That's odd, as swimming is not only a mandated topic for students in Wyoming, but it's also a mandated topic for safety reasons.  Next to driving, water poses one of the most substantial risk to life that there is.  We have drownings in this are every year and quite a few people do not learn how to swim until they are in high school.  The tribune just ignores that.

The tribune in particular ought to know better, as it's located nearly directly across from that part of the Platte River Parkway dedicated to river sports, and where there's been a drowning within the past few years.

It's odd that in this day and age we have such a skewed sense of risk that we make sure we teach certain safety related things, irrespective of the risk, and then will go on to urge the omission of others.  There has been an organization campaigning in the state recently to raise the driving age up to 18, for safety reasons.  The Tribune opposes that.  In school, we require kids to sit through a class with the euphemistic name of "life skills", even though that class trespasses on the beliefs of many parents, in the name of health safety.  The difference would simply seem to be a lack of understanding that pools equate with safety.

Postscript IV

From the Natrona County School District's website:

Central Services Facility

Public Notice - Board of Trustees to Hold Bond Issue Public Hearings
02.04.2014
Notice of Public Hearings
Natrona County School District No. 1
Board of Trustees

In accordance with Wyoming Statute 21-13-701(c) The Natrona County School District No. 1 Board of Trustees, prior to submitting a bond proposition to district voters, will hold public hearings for the purpose of providing an explanation of the need to obtain district funding for building and facility features that are in excess of state standards for buildings and facilities and taking public comment.
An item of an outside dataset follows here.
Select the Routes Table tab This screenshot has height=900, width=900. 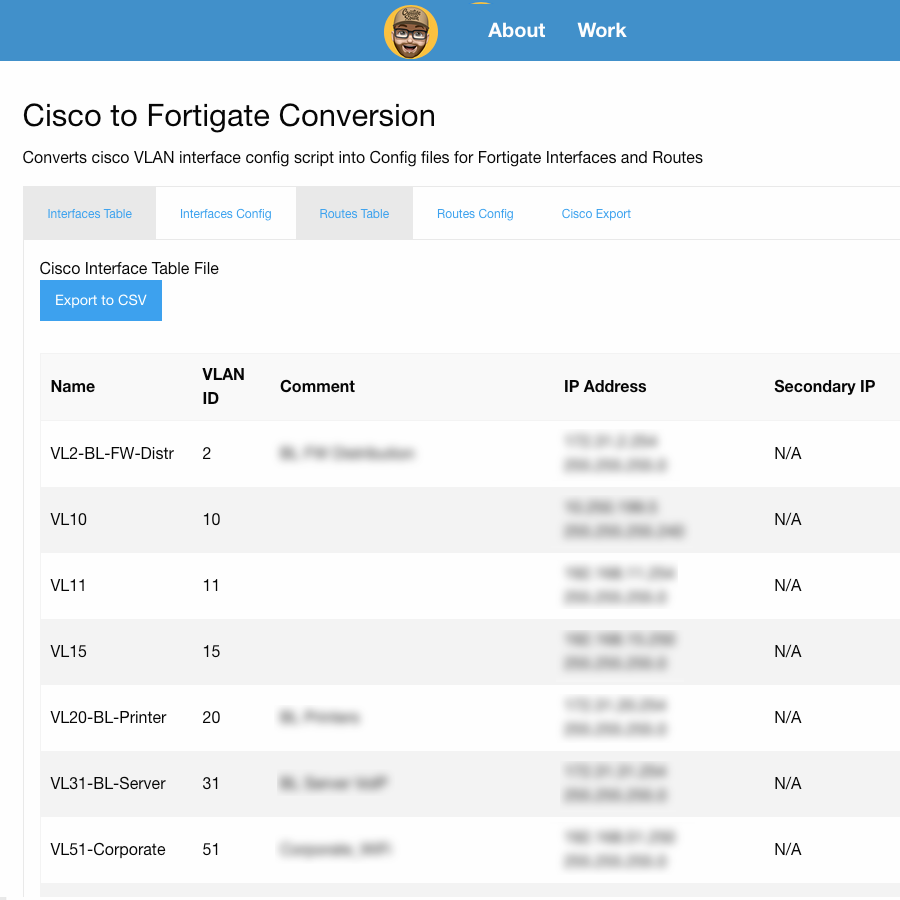354,214
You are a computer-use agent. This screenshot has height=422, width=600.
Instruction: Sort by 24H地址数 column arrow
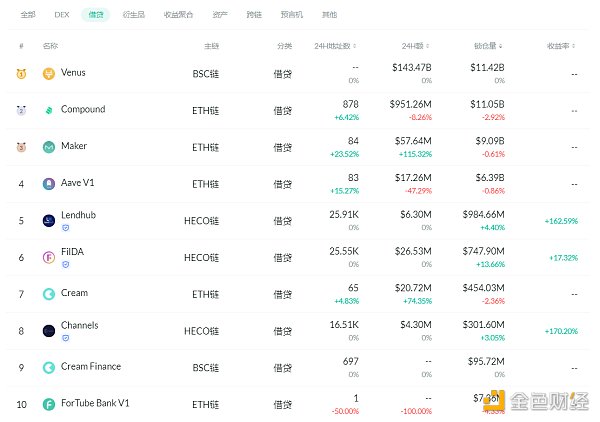coord(355,47)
The hearings are scheduled for:

Monday February 10, 2014 6:30 - 7:30 p.m.
Monday February 24, 2014 6:30 - 7:30 p.m.

The hearings will be held at the District Central Services Facility located at 970 N. Glenn Road Casper, WY.

Postscript V

 

Swimming Pools — NCSD Transform

Swimming Pools — NCSD Transform

Nice site on the proposed pools and the bond issue.

Here's the reason for the bond issue:  "While the State of Wyoming requires that Natrona County Schools operate and maintain a swimming pool to serve the needs of the district’s high school students, it is unwilling to pay for these facilities."  In other words, the state requires students have access to a pool (for safety reasons really), but won't pay for them.
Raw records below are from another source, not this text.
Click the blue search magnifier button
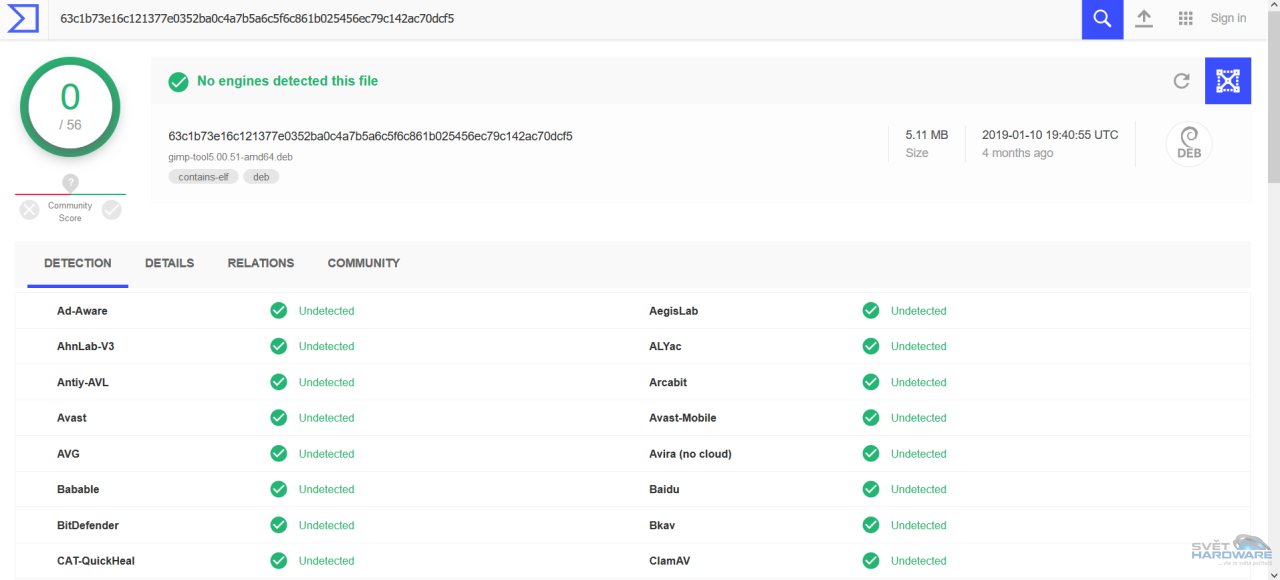The height and width of the screenshot is (580, 1280). [x=1102, y=19]
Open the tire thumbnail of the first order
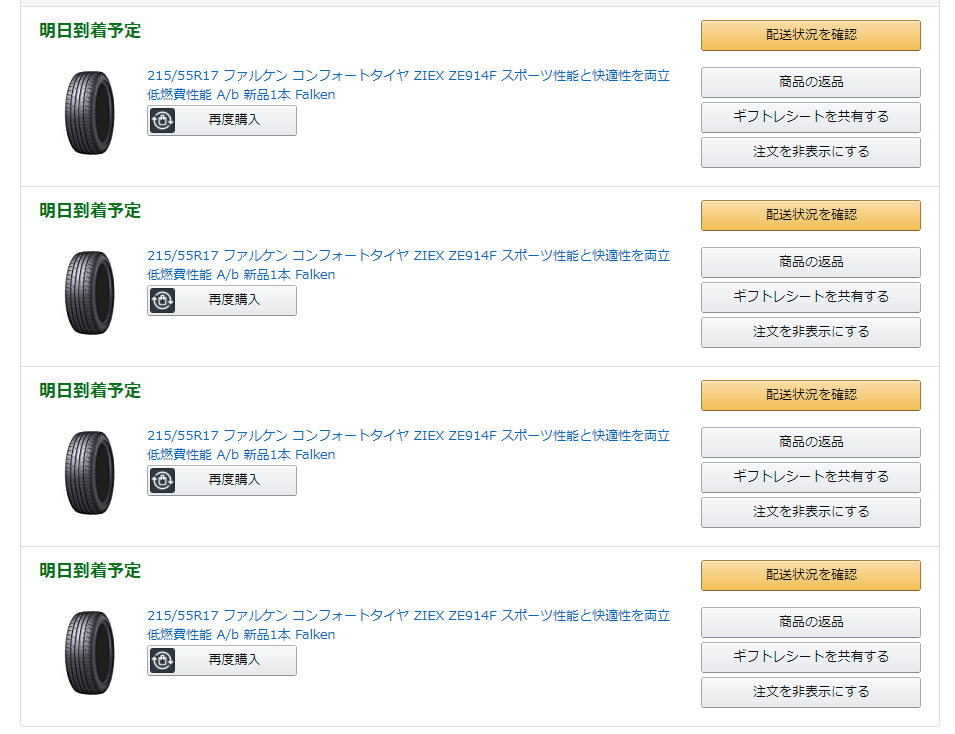Screen dimensions: 955x734 pos(90,112)
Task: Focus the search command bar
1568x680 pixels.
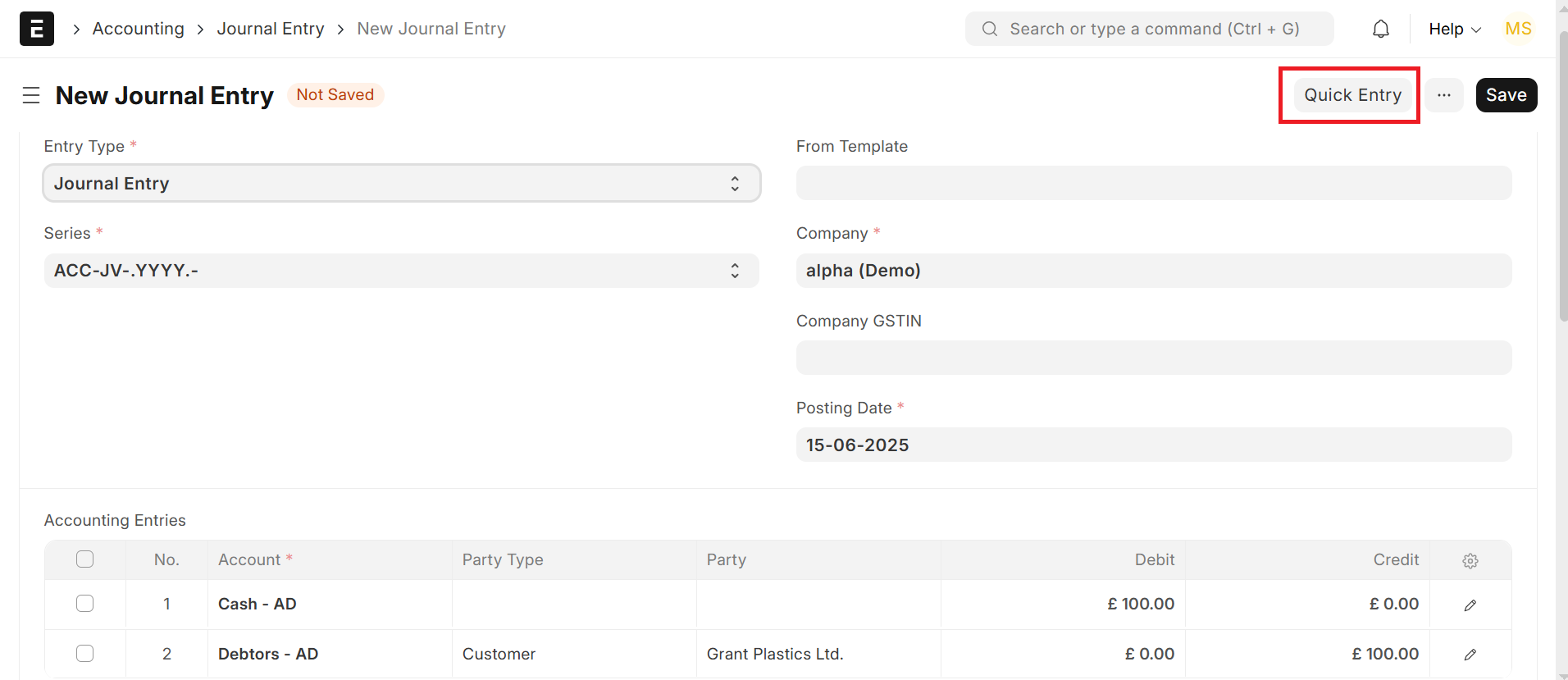Action: point(1150,29)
If they aren't built, NCHS won't have one, and the district will arguably be immediately out of compliance with the law.  That would, quite frankly, seem to invite a law suit, which isn't the district's fault really, but that's what it might do.

Midwest, which tends to be the forgotten high school in the county, has an inadequate pool, would almost certainly seem to be out of compliance with the law without a new one.  For some reason, we tend to forget that Midwest even has a high school, let alone a pool, but they have both, and they need a new pool.

Here's something else worth noting:
The original proposal being discussed by the Board of Education has been
scaled back in scope and now includes the following projects:

  • Replacement of NCHS’s 85-year-old
    swimming pool
    with a new 8-lane pool, diving area

    and seating
  • Renovation of
    the existing KWHS swimming pool—including new pool equipment, plumbing,
    electrical, lighting and pool deck surface—providing 8 lanes, diving area and
    additional seating
  • Design and
    construction of a new Midwest Pool
    with new supporting equipment, plumbing,

    electrical (within the existing pool building), new roof and remodeled locker
    rooms, restrooms and offices
What this doesn't note is that without the bond issue, at least the NC pool will be gone.  It sounds like the younger KW pool is in a terminal state as well.  It's usable, but long term it doesn't look good for it.  While some people are balking at the cost, it's important to note:
The scaled-back
proposal for improving the district’s swimming pools is an estimated $5.8
million LESS than the cost of constructing one large aquatic center
to serve
the needs of the entire district. 
Note only is it less, but frankly the idea of "one large aquatic center" to serve the needs of the district is absurd.  No such central location can conceivably serve the needs of Midwest and we know it won't.  Those kids won't be bused across the county for swimming.  It'd take up at least half the school day, if the weather is good.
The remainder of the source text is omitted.